#### SHORT TASK:
How many of the lines below contain the string "text"? Reply with the number alone.
══ DATASET CONTENT
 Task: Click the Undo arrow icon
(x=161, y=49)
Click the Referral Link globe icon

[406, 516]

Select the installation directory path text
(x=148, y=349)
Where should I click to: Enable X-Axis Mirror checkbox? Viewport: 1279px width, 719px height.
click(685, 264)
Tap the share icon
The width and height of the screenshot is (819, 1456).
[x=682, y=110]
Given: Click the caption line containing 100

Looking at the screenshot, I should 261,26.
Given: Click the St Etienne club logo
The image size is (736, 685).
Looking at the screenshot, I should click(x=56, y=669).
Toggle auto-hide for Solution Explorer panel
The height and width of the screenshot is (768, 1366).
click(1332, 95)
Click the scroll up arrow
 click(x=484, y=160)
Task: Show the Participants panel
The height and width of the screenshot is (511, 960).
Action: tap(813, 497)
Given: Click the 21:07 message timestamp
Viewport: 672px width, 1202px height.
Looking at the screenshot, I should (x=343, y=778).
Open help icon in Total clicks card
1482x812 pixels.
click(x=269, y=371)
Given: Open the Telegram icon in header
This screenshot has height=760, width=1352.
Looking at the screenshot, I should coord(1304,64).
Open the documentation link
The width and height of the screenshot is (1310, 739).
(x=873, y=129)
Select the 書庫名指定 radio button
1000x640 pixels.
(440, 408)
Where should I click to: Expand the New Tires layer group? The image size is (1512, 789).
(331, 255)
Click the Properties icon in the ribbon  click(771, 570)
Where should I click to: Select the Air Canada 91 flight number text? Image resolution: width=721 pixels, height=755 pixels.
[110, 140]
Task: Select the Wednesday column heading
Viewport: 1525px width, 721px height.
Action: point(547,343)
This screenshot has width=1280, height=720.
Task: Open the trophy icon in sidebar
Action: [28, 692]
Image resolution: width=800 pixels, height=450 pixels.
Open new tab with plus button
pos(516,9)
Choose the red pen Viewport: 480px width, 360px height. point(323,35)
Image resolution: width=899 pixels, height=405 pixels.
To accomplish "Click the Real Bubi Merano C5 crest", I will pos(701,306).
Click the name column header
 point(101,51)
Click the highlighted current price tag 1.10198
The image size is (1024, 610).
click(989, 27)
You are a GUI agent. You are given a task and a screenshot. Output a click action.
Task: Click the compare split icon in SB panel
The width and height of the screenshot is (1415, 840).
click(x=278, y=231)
════
#### CORRECT RESULT:
2